Hate Crime legislation is a strange thing when you stop to think about it.  It’s the notion that a crime is worse if committed against someone because of their membership in a particular (usually ethnic, racial or sexual) group.  It’s the idea that beating up someone is more awful if the thought, “I fucking hate fags/niggers/towelheads” crosses your mind before you throw a punch.  Are Breivik’s right-wing, white nationalistic views a crime?  No.  Repugnant – yes.  A crime – no. 

Colorado does have the death penalty.  The state hasn’t executed anyone since 1977, but the law is still on the books.   People closer to the right on the political spectrum are much more comfortable with retributive type justice than those on the left are.  I formed my opinion about capital punishment at the age of 12 when I read a quote attributed to the prosecutor in the famed Scottsboro case: “Guilty or not, let’s get rid of these niggers.”  I must have stared at that sentence for a full minute.  It was the first time in my life I truly understood why I should always remain suspicious of my government.  It took me many years to realize that not only is this view compatible with patriotism, it is the bedrock of it.
             
In my gut it would be satisfying to know that Holmes and Breivik are spending the rest of their natural lives in jam-packed, dank, rape pens.  Maybe hate crime legislation would help guarantee that.  Maybe not.  Either way, in these cases the end does not justify the means: these murderers should spend the rest of their lives in jail because of what they did, not what they were thinking about.  The notion of governments prosecuting people because of their thoughts (no matter how repugnant) should give us all pause. 

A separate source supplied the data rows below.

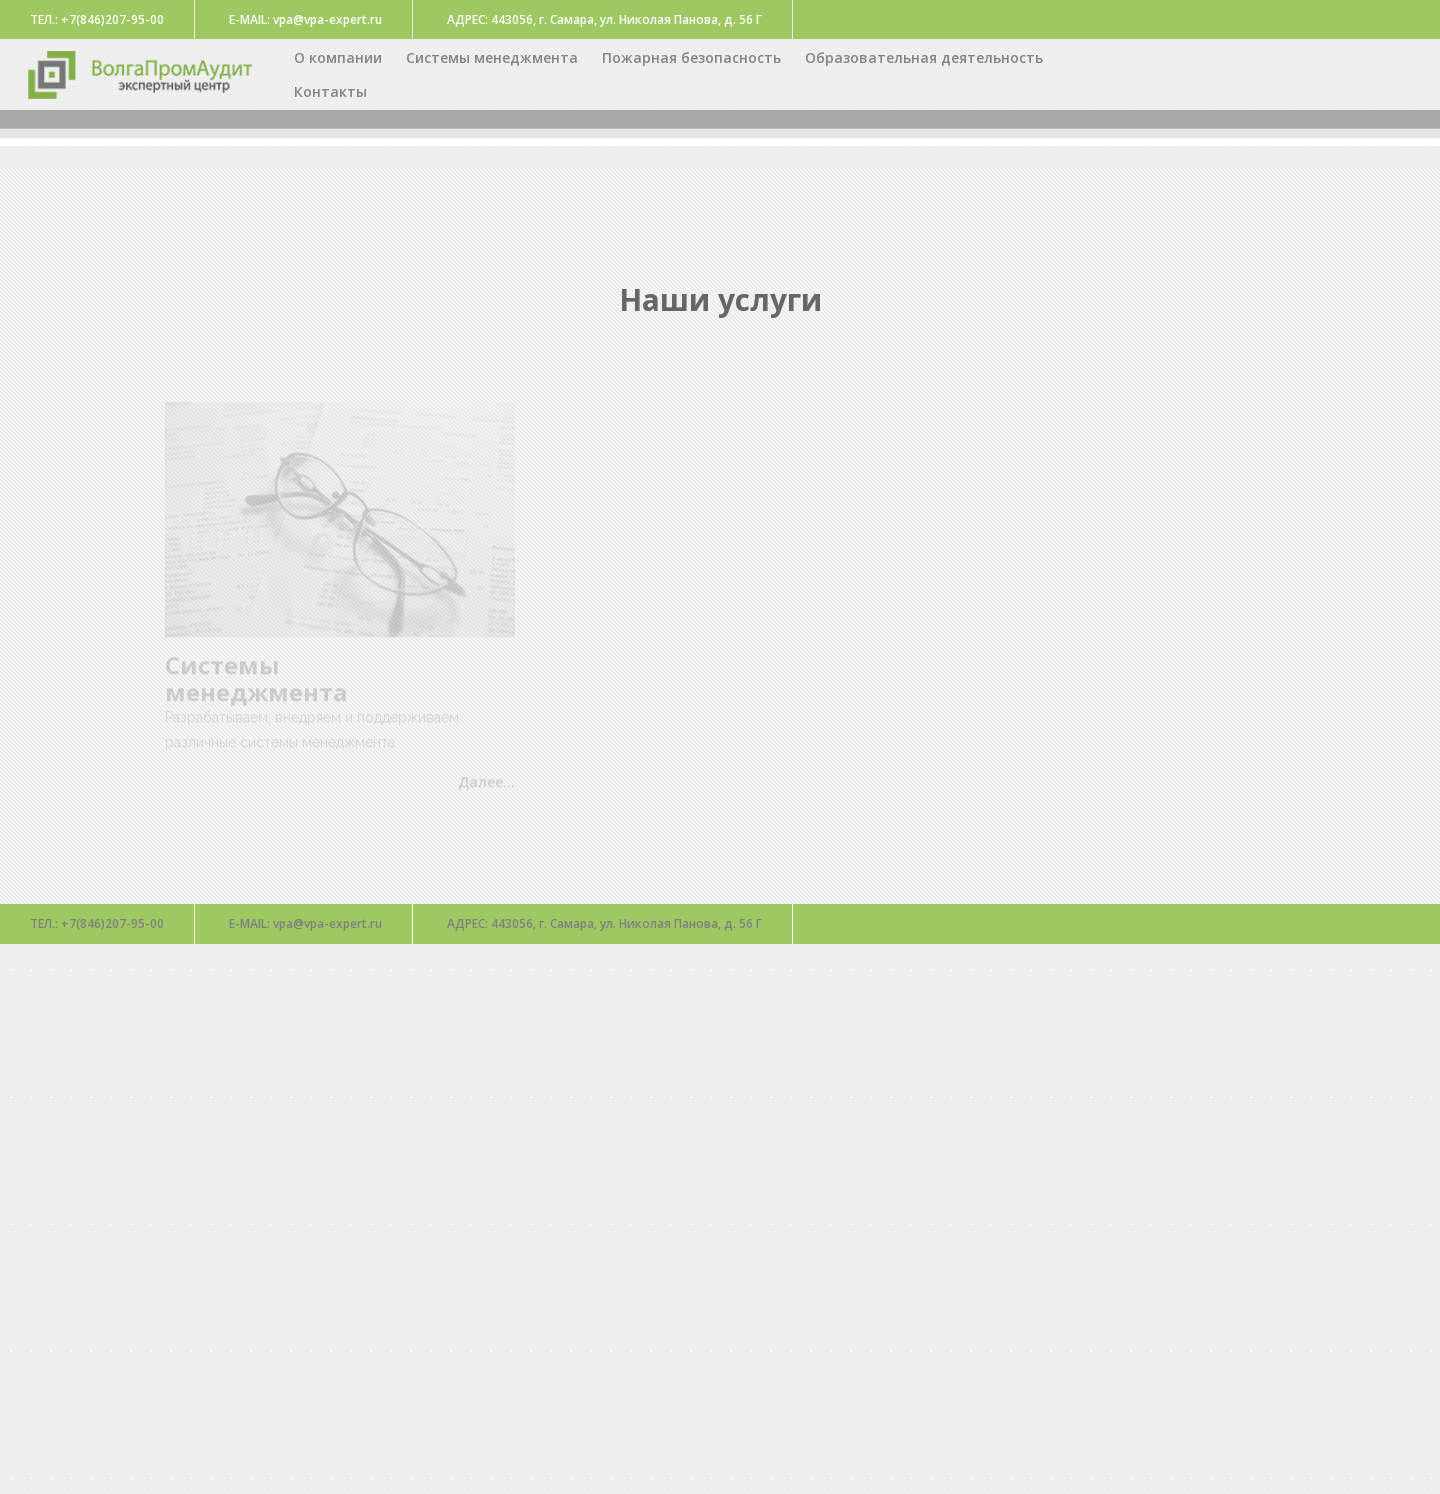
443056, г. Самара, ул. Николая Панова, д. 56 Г (604, 923)
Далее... (486, 785)
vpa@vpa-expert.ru (305, 923)
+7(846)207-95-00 (97, 923)
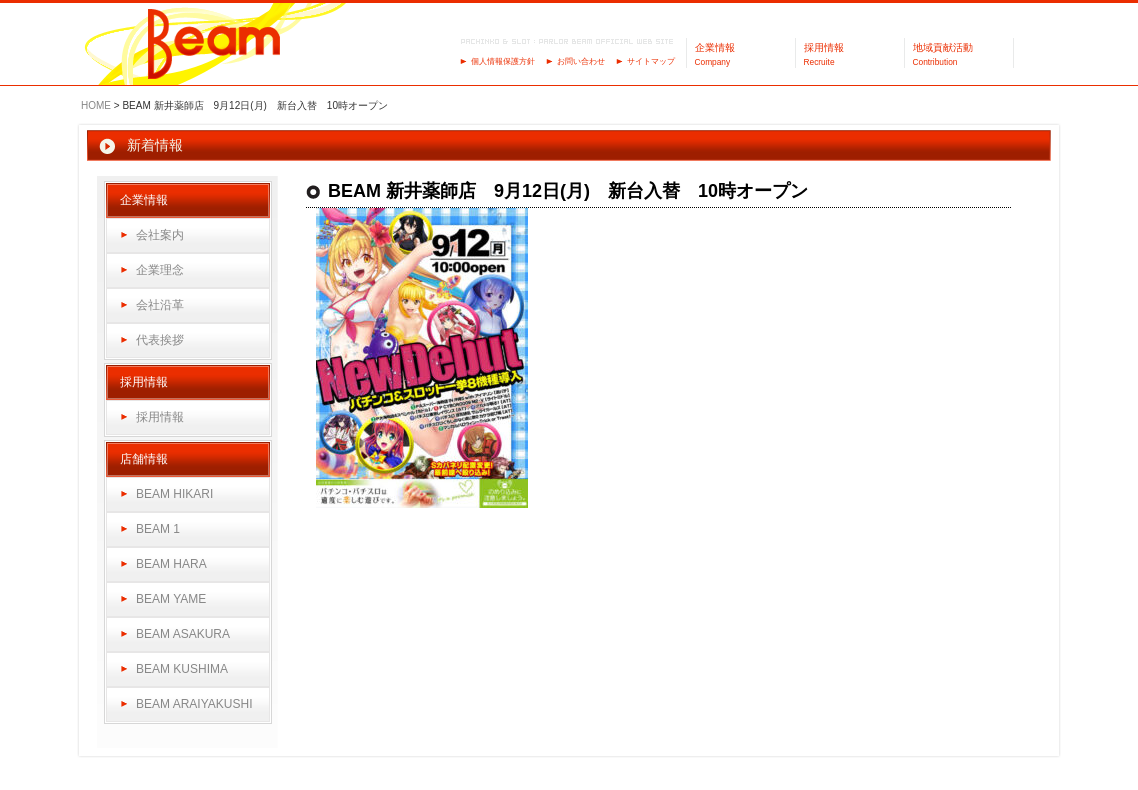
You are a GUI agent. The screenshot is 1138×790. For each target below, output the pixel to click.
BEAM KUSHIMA (182, 669)
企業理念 (160, 270)
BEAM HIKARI (174, 494)
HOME (96, 105)
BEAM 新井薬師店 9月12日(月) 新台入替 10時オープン (568, 191)
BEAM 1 (158, 529)
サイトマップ (651, 61)
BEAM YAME (171, 599)
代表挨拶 (160, 340)
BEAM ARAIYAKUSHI (194, 704)
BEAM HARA (171, 564)
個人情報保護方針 (503, 61)
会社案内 (160, 235)
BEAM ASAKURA (183, 634)
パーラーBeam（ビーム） (214, 45)
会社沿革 (160, 305)
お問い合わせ (581, 61)
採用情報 (160, 417)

After police finish de-booby trapping Holmes’s apartment we’ll hear more about what was on his mind.  He might turn out to be a left-wing psychopath.  Or maybe he’ll be a right-wing psychopath.  Maybe neither.  Chances are his views will make us want revenge all the more.  Whatever we find out about this sick individual in the next couple days, we mustn’t forget that what he stands accountable for is what he did.  Not what he was thinking about. 


3 comments:

  1. Agree. Sadly, in both cases they will likely end up in solitary, or some special wing.

    ReplyDelete
  2. You write Sweden the whole time while everything happened in Norway...
    Other than that, we written, like the rest of your articles.

    ReplyDelete
  3. Oh. You're right, Hans. Thanks for the correction (and for reading).